I've worked out how to make the YO in the Portugese Style of knitting. It's working out really well. The little thingy the yarn goes through on your chest (see last post) just needs to be a hook of some sort. So I took a large hook & eye fastener I had for a coat and pined the hook side to my shirt. It's not particularly pretty but it works.

Tonight I have all these projects to choose from. I'm happy, happy, happy.
-Deb

Friday 13 May 2011

Just back from the chiropractor, you know what's coming right? Yes, I'm supposed to rest my arm, HA, HA, HA, like that's going to happen. Apparently my iron grip on the needles is causing me problems. Then I remembered a conversation with a victim of carpel tunnel who couldn't knit for a year. She said she now knits in two different styles, continental on the knit side and english throwing style on the purl side. The change of action is helping her continue knitting. On my walk back home I thought I could benefit from this advice. I would just change how I knit, easy.

Now for something completely different. Look at me, I'm knitting Portuguese style. It's working and it's lots of fun.
I'm not knitting so fast it's blurring the photo! My husband took this. In this style the tension is not maintained by my hand so my grip on the needles is looser. So far, so good. I learned by watching this video. It didn't take long at all. Wouldn't you count this as sort of resting? It works for me.
-Deb
We're almost there. This is the last baby sweater I knit.
It's been fun. Tomorrow Bernice and I are going up to Huntsville to work on the very, very last one. Phew. I think we have a lot of baby sweaters. I've lost count. I think I'm going to be very surprised when we get the stack of sweaters back.

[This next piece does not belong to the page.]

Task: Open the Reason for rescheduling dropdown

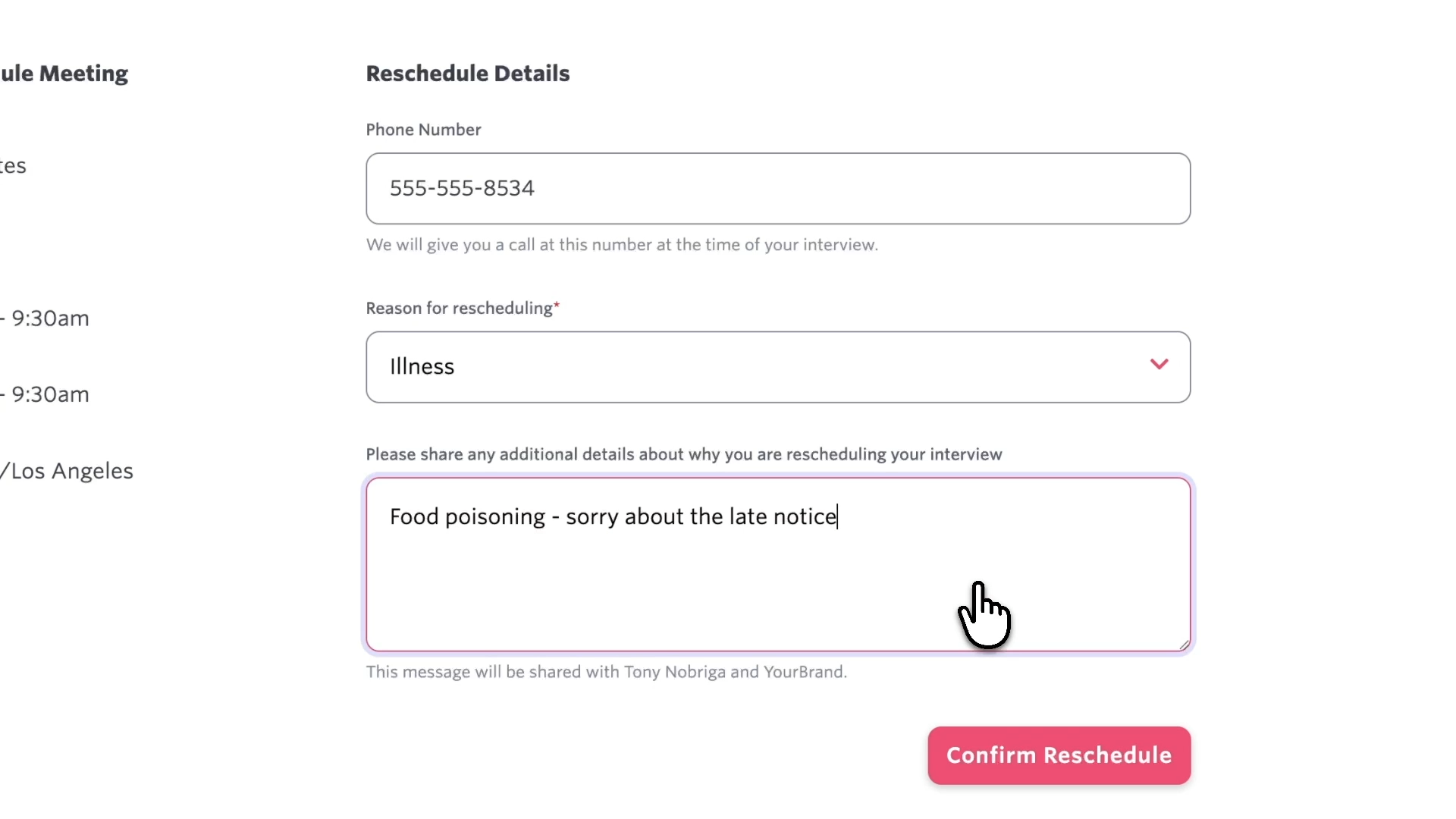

Time to do something nice and adult-sized.
This is the 3 - Button Jacket from Classic Elite's Curvy Knits series of books. I'm exploring plus-size Top Down sweaters to see what other designers are doing with them. I worked the neckband and then the short rows, ripped it back and redid the short rows in my own way, worked down to the bottom of the yoke then ripped it back a couple of inches and did my own finish to the yoke to get the number of stitches required for the size. So although I started with this pattern and tried what they did I usually ended up doing it a slightly different way in the end. But I learned a couple of things along the way and that was the point.
Deb

Thursday 5 May 2011

A Snug Shrug!

Now that I'm back from the NENA (New England Needle Work Trade Show) in Sturbridge, MA, and Deb's back from doing the Knitters Frolic in Toronto, I thought I'd better get caught up on posting Deb's new pattern!
It's called #626 The Snug Shrug and it's a super cute little shrug just perfect for the evening over a summer dress or top or to cover up in cool air conditioning. You can download it from Patternfish and we also have it available on our site as a pattern or kit. There are two versions:
The version on the left is worked with two strands of superwash yarn. One strand is a hand-dyed fingering weight yarn in light and dark blues and the 2nd strand is Sterling (63% superwash, 20% silk, 15% merino & 2% silver) in a solid black (the silver adds a lovely, subtle, sparkle!). Kits are available in blue with black as shown and a lovely, rich, brown with black. 
The version on the right in white is a soft, fluffy merino superwash boucle which is worked on a larger needle than the ball band calls for to make it very soft and light (this kit is available in winter white as shown, grape heather & blue heather).  

-Lyn

Tuesday 3 May 2011

I went to the Knitters Frolic on Saturday. A great day and good work by the Downtown Knit Collective. The Frolic is a show put on by one of the Toronto knitting guilds. It has a market on Saturday and lots of classes which run for two days. It's a real accomplishment and run expertly by Joan. Thanks Joan.

I had help, yay! Brenda and Dana both came to help out in the booth. Thanks to both. It is so much fun to have company. I could write a blog about it but Brenda wrote an excellent one with pictures too. Go Brenda.